Perché questa scelta drastica?
«Perché la nostra cucina è convivialità. Non posso condividerla con i miei clienti accogliendoli con un termometro che misura la temperatura, guidandoli in un luogo che ha la cordialità di un ospedale. Quasi impossibile poi cucinare con la mascherina in uno spazio piccolo che sviluppa temperature a 35/40 gradi. Nonna Rosa non ha mai accolto più di 25/28 persone. Con le nuove normative ne ospiterei 10/12 per volta, il mio menu degustazione non coprirebbe i costi di gestione. Ma soprattutto temo, come molti altri ristoratori, che gli spazi non siano sufficienti a garantire la sicurezza mia, del personale e dei clienti.
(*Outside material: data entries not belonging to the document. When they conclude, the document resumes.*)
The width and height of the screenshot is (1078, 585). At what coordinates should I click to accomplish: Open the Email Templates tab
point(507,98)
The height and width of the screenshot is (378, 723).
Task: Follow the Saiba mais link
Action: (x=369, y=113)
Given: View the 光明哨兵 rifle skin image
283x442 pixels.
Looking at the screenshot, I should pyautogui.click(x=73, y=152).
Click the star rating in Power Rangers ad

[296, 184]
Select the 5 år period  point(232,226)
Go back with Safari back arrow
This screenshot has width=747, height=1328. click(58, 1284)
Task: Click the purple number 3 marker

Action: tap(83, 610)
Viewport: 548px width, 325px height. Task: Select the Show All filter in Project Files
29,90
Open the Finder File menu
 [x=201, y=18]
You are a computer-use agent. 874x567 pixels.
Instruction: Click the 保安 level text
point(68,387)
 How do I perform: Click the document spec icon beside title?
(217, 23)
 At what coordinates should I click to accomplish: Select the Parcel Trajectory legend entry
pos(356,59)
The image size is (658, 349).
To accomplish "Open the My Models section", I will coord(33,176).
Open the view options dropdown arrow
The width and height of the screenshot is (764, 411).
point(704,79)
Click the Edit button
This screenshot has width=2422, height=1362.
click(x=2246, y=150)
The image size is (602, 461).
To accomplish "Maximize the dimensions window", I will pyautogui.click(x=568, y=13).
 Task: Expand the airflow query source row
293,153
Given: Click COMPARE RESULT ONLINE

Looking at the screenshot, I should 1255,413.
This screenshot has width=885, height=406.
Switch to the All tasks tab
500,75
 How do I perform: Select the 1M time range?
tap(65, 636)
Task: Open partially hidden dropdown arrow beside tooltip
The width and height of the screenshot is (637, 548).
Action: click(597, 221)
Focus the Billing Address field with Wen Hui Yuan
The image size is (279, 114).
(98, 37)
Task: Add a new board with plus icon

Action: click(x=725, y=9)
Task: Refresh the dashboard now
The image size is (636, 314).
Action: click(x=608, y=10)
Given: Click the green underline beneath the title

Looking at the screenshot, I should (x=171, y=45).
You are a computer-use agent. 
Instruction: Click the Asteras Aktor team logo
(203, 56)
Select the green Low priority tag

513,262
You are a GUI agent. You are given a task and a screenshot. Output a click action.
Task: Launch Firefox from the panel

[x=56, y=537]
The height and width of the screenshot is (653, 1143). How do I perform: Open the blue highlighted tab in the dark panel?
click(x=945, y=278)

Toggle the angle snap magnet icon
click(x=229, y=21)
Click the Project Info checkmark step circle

Non tanto in sala, ma nei laboratori e nelle cucine, dove i nostri piatti gourmet sono lavorati e assemblati da 2/3 persone. Come manteniamo la distanza di sicurezza?».
Se questo vale per un ristorante di alta gamma come Nonna Rosa, peggio può essere per gli altri.
«Le misure previste dal decreto sono insostenibili dal punto di vista economico e organizzativo. Come si può pensare che ristorantini di 50 mq possano rientrare nelle spese con sei clienti per volta? Inutile illudersi, la situazione è ad altissimo rischio. Abbiamo di fronte un nemico subdolo e pericoloso, conviverci è complicato. Aprire a breve può essere un boomerang, si rischia di chiudere di nuovo subito dopo. E definitivamente».

 

Ma allora che cosa si può fare?
«Non siamo noi a dover agire. Vogliamo ripetere ancora una volta che rappresentiamo il 16% del Pil, che la Campania è un polo internazionale di eccellenza e veniamo trattati come fantasmi senza diritti? Sembra che i politici e le varie task force non abbiano capito ancora che almeno il 60% dei locali non riaprirà a queste condizioni. Lo ripeto: fate presto, o il futuro della nostra regione sarà nerissimo».
Dicevamo dei tre tavoli. Per il secondo e il terzo ci sono speranze. Grazie alla diversa fisionomia della struttura, Peppe Guida riaprirà entro il 10 giugno le cucine dello Yacht Club Marina di Stabia. Gli ampi spazi all’aperto progettati da Fuksas consentono una riorganizzazione adeguata ai tempi del coronavirus. Cucine ampie, la possibilità di arrivare a 40/50 coperti. Ci sarà un menu fisso e, purtroppo, la metà degli addetti rispetto all’anno scorso.
«Tristemente sì, questo è un enorme problema. La disoccupazione sta salendo vertiginosamente, temo situazioni al limite perché nel nostro territorio vocato al turismo c’è già tanta gente che ha perso il posto e non sa più come sbarcare il lunario».
C’è infine Montechiaro, la frazione dove ha sede Villa Rosa, un agriturismo immerso nel verde, il progetto coltivato da una vita. Peppe Guida dice che qui c’è il suo futuro. Diecimila metri quadri di cui la metà coltivata a orto intensivo, una realtà finalizzata a un’economia circolare che si autoproduce e si autosostiene. In questa «Casa di Lella», dedicata alla compagna amata che non c’è più, dalla metà di giugno lo chef aprirà i suoi tavoli distanziandoli oltre le misure previste e collocandoli sotto il fico, sotto il mandarino, sotto gli alberi della tenuta. Sulla terrazza affacciata sul Golfo i coperti da 70 saranno ridotti a 25. Menu fisso, un forno a legna e un solo vino prodotto dalla casa.
«I nostri clienti dovranno condividere la genuinità della nostra offerta. Darò loro la possibilità di portarsi dietro i loro vini preferiti e lo champagne. E’ un nuovo modo di concepire la tavola. E’ il nostro modo di riproporre la cucina di territorio. E’ la memoria che resiste. Agli anni e al virus».